Formed last year, the Pacific Palisades task force underscores the growing focus on homelessness in Los Angeles, as outdoor encampments spread from downtown’s Skid Row area into residential neighborhoods, creating a political crisis in the U.S.’s second-most-populous city after New York.
“We are not just talking about increases in places that previously had large encampments,” said Pete White, founder of the Community Action Network, which advocates for more affordable housing in Los Angeles. “We are starting to see encampments all over the city.”

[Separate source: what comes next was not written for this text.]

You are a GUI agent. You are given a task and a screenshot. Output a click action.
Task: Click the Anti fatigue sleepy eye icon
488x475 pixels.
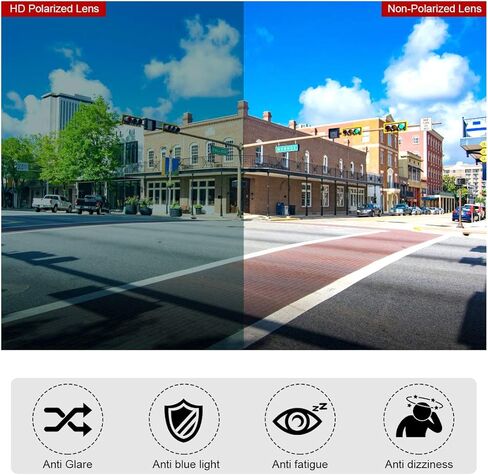[x=300, y=418]
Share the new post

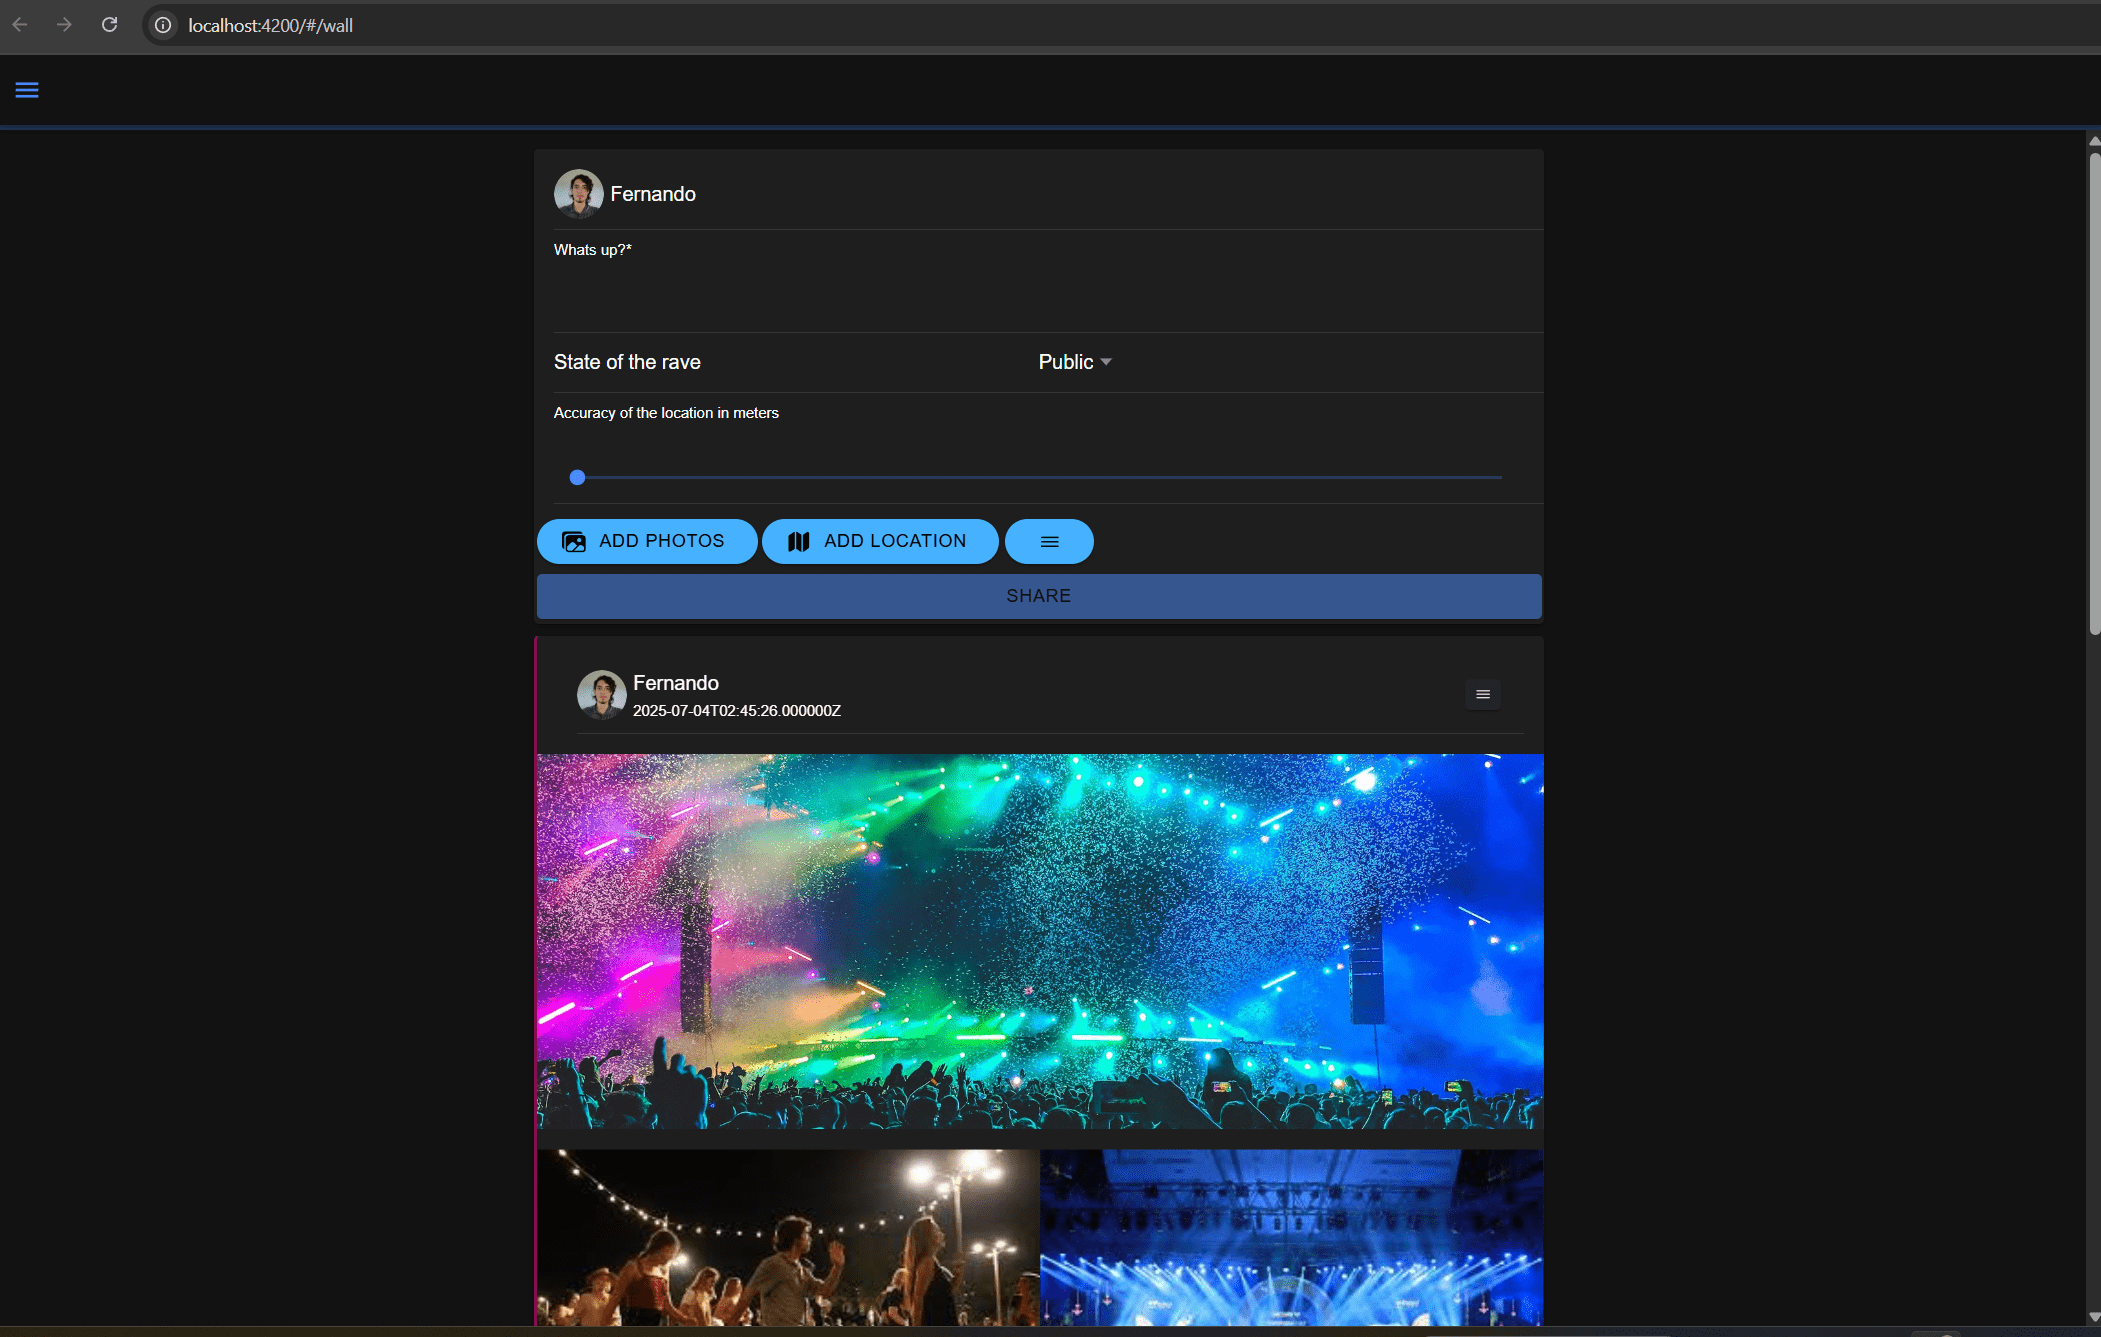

The national homeless population declined 2% in 2015 over the prior year, according to federal data released this month, with the number living outdoors down 1%. But in Los Angeles County, which includes the city and other growing cities such as Long Beach, Burbank and Pasadena, the homeless population has increased 20% over the past year to about 41,000, with a 28% increase in the number of people living outdoors.
Here’s the trouble: drunks and junkies don’t want to work, and don’t want to live in shelters, and who can blame them? A job would require sobriety and a fixed schedule and people telling them what to do. As for shelters, listen to Bobby Foster, who lives on the beach in surfer land:
Mr. Foster, a [claimed] Army veteran who has been living in the park for nearly seven years, was drawn to the area by the beach and generosity of its people. Police evicted him from his usual spot in the grove and seized his food and belongings but he planned on moving back, he said. He wasn’t interested in the city’s $100 million homeless initiative, he added, explaining that he enjoyed living outdoors.
“They want to put us in a homeless shelter with basically 24 people,” Mr. Foster said. “I don’t want to live in that environment. I have been there before. It is like a damn prison cell.”
Again, who can blame him, but there’s no point trying to help him. We all make choices in life.